To do
Check each line of the entries for "target" and report the ones that have it.

Task input
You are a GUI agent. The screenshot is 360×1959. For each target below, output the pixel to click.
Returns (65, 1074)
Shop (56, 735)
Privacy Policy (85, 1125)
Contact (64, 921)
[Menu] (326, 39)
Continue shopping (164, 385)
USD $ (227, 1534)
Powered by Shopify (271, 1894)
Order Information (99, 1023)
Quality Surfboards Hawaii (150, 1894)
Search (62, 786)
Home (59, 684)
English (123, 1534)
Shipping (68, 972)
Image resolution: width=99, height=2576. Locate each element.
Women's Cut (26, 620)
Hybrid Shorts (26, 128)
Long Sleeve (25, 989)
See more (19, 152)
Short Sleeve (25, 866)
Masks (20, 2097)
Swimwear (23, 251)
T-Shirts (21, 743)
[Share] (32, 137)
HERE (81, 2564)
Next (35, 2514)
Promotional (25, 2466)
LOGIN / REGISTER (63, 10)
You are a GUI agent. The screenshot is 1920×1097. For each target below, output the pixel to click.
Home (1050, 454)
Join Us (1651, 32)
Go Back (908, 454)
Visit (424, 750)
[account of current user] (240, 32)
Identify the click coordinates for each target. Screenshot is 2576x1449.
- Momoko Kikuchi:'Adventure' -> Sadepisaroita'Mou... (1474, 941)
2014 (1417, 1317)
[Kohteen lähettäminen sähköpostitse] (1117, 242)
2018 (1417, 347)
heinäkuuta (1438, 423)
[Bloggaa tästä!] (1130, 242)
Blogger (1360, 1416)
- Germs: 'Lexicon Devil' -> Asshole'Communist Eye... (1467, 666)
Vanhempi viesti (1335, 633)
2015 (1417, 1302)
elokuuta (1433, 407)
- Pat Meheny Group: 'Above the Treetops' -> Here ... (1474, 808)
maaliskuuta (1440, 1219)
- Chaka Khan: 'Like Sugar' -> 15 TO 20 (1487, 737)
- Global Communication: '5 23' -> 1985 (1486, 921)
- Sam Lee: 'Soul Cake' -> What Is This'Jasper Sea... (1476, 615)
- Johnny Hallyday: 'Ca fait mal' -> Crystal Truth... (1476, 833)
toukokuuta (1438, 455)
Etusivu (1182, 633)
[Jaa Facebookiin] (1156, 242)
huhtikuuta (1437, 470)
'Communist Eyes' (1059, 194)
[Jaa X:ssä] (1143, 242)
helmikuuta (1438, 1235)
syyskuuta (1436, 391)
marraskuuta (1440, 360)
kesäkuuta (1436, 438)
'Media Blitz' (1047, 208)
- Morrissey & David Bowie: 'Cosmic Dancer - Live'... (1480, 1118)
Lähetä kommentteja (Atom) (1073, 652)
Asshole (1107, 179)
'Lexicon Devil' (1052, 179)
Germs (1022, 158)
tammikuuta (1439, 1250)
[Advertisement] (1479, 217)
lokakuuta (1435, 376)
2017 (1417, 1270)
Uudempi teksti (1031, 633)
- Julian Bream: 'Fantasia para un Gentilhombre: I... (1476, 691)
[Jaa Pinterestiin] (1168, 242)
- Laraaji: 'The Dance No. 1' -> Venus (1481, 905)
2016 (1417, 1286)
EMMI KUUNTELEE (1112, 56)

Expected answer
You are a GUI agent. The screenshot is 360×1959. For each target below, output the pixel to click.
You are a GUI agent. The screenshot is 1920×1097. For each target below, output the pixel to click.
Identify the click coordinates for each target. Screenshot is 2576x1449.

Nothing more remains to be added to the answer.